Task item: Copy out every line of the data where the word "will" is found.

The data:
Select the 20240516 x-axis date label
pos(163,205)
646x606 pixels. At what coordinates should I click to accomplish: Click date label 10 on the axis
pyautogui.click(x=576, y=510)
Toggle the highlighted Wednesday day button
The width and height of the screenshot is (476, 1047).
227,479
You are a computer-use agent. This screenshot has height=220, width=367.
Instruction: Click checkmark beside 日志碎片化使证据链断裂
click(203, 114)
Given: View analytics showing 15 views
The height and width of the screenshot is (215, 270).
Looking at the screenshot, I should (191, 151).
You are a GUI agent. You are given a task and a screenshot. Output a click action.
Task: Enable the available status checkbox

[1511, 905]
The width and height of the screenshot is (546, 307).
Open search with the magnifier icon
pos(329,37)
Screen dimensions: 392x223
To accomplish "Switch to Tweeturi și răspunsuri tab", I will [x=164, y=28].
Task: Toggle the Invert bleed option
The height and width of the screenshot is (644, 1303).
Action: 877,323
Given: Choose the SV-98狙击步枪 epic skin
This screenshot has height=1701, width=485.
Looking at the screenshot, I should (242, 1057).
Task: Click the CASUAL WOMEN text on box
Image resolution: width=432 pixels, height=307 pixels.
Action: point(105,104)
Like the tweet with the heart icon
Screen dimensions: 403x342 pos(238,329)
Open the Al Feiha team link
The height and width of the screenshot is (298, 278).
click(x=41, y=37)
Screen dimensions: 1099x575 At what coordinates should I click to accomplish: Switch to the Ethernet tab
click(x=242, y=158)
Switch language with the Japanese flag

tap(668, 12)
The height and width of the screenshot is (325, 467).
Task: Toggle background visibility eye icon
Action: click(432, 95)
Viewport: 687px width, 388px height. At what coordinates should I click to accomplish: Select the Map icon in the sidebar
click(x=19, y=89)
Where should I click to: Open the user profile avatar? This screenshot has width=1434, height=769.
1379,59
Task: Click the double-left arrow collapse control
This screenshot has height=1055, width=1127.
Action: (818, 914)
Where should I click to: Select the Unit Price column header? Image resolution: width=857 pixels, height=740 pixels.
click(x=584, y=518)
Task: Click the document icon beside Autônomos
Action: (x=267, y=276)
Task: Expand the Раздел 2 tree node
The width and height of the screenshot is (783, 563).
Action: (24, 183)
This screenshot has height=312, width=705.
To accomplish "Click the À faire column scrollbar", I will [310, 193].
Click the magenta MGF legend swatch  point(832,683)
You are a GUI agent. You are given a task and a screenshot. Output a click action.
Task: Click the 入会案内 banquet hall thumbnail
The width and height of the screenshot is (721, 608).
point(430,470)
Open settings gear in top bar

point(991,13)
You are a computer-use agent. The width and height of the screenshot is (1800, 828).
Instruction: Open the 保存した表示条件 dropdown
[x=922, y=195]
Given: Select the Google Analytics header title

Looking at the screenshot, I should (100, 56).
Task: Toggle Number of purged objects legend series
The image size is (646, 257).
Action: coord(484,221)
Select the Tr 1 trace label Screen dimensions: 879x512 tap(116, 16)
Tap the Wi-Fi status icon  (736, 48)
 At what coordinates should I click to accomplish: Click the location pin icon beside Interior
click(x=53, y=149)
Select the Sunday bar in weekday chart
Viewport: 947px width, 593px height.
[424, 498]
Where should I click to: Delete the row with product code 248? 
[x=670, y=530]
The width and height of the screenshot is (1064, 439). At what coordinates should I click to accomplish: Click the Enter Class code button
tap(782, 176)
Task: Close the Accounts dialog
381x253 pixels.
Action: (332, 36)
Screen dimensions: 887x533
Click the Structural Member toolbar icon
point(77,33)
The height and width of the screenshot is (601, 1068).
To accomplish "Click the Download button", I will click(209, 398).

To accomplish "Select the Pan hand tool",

Solution to the problem:
To accomplish "Switch to Tweeturi și răspunsuri tab", I will [x=164, y=28].
To accomplish "Click the À faire column scrollbar", I will [310, 193].
To accomplish "Click the Download button", I will click(209, 398).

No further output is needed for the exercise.